Exercise inputs Start Marker

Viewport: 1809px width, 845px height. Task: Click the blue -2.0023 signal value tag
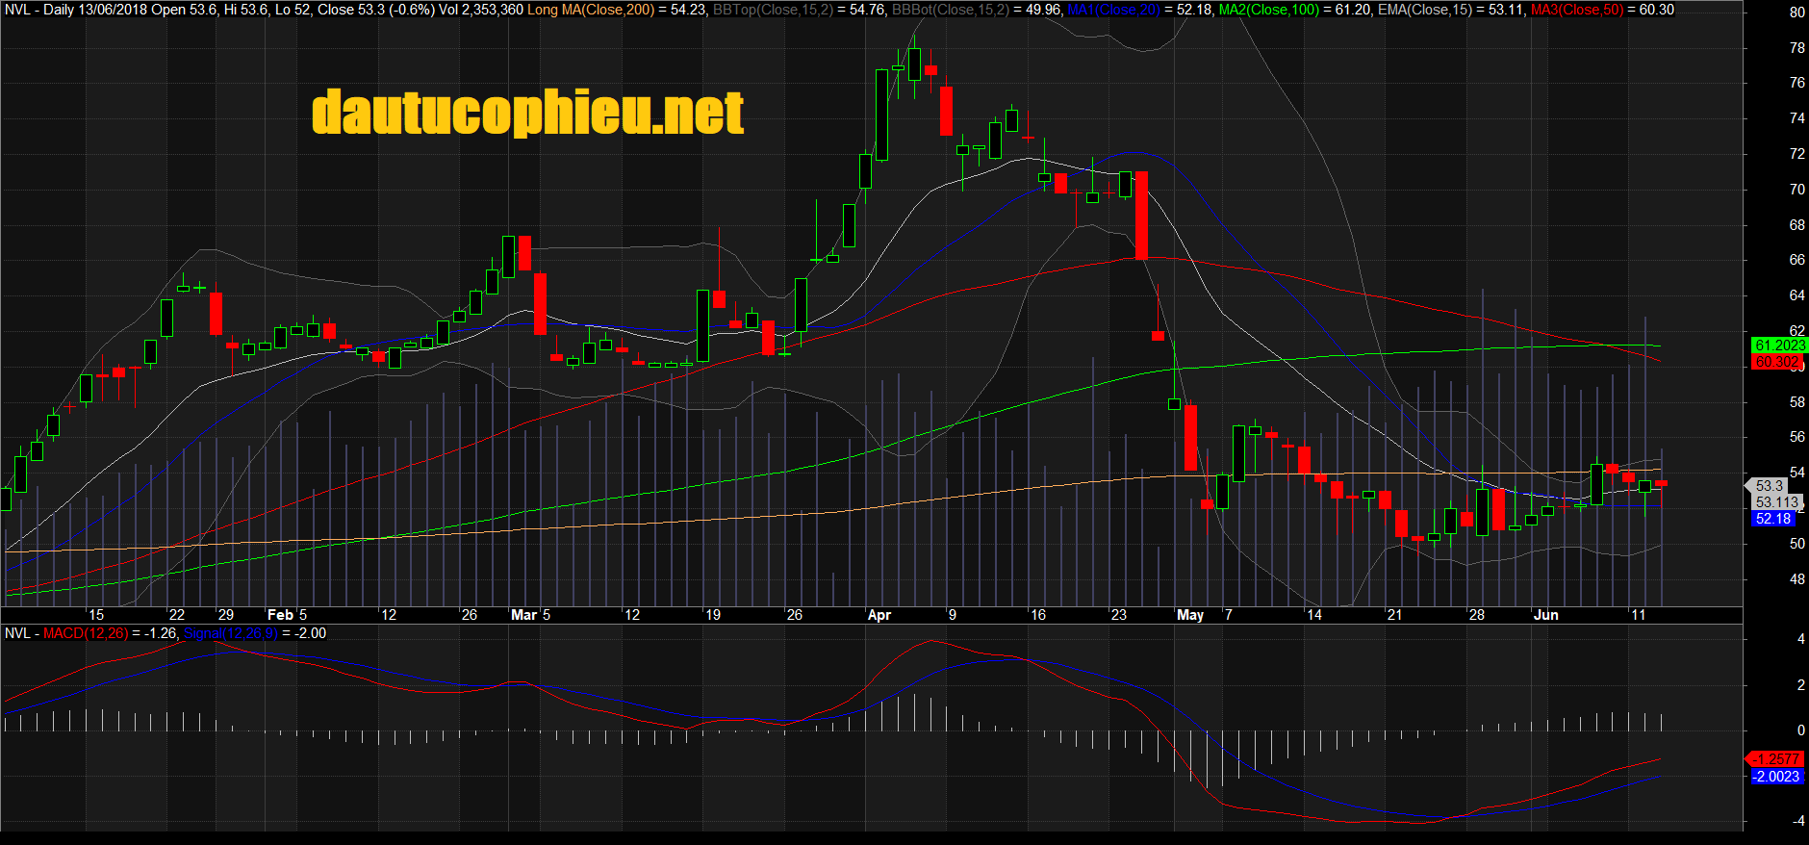pyautogui.click(x=1775, y=777)
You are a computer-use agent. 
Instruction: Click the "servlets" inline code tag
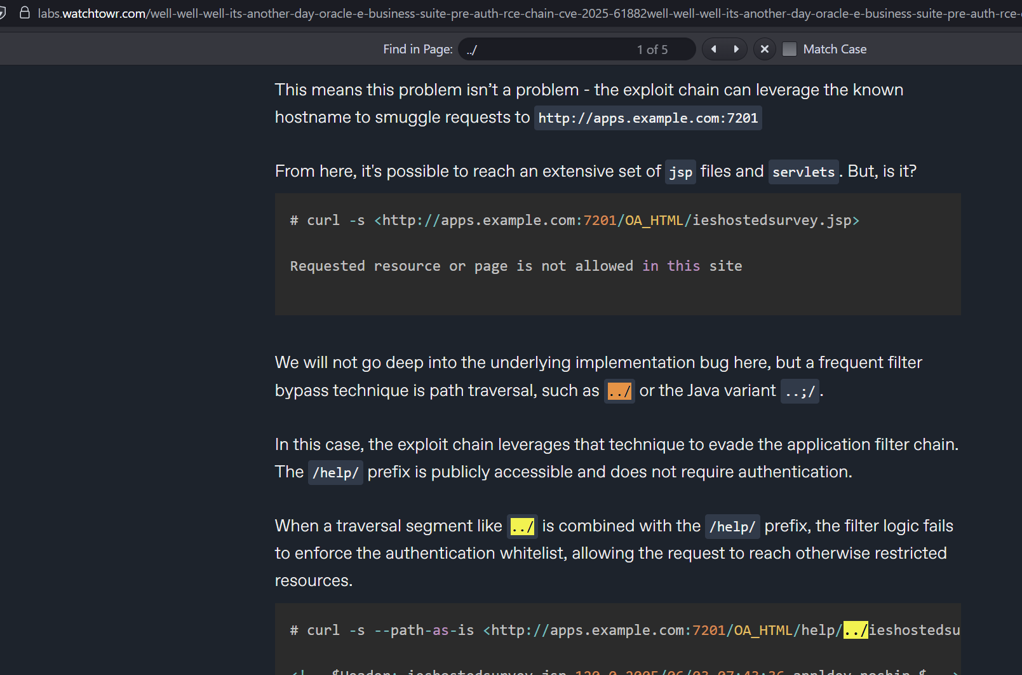pyautogui.click(x=803, y=172)
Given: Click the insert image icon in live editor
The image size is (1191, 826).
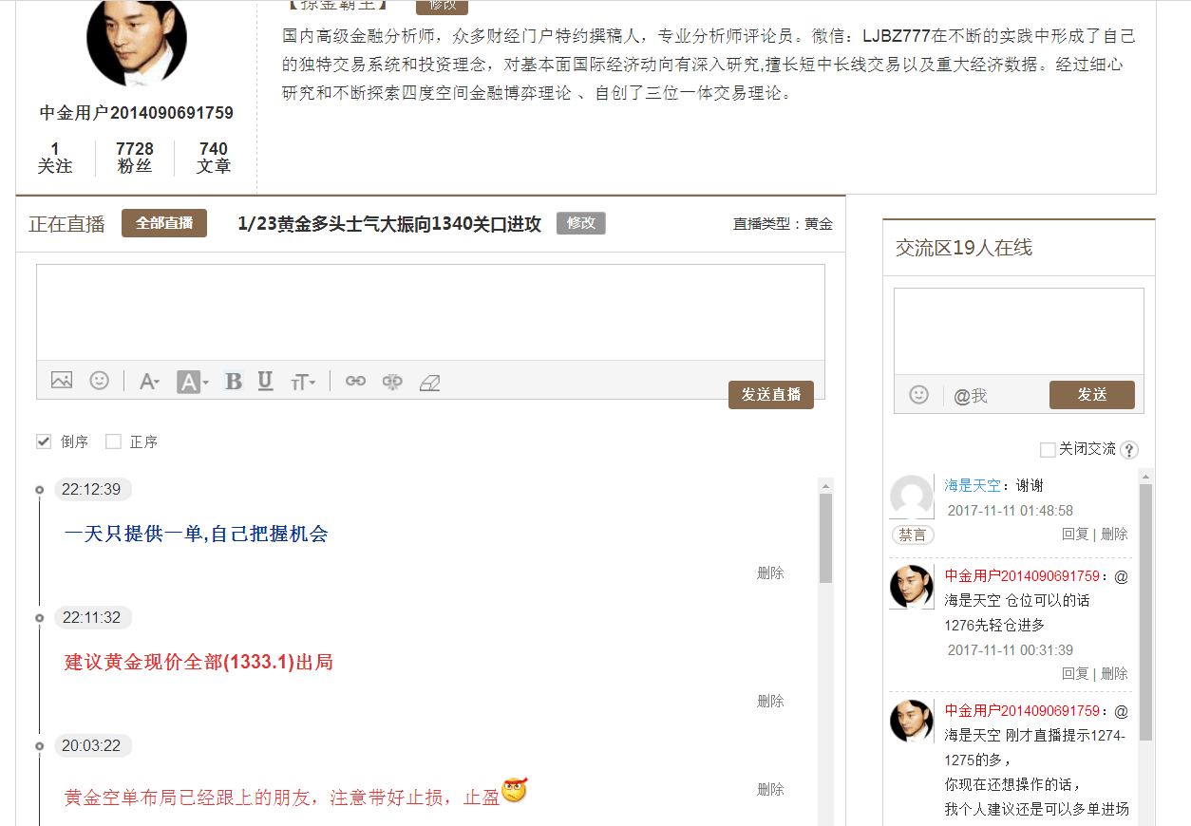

Exercise inputs End Marker

> **Task objective**
Exactly as written, set down the lines from the line holding "Instruction: Click the" to the last line of the data, both ends included, pictures excluded.

> **Task answer**
Instruction: Click the "servlets" inline code tag
pyautogui.click(x=803, y=172)
Given: Click the insert image icon in live editor
The image size is (1191, 826).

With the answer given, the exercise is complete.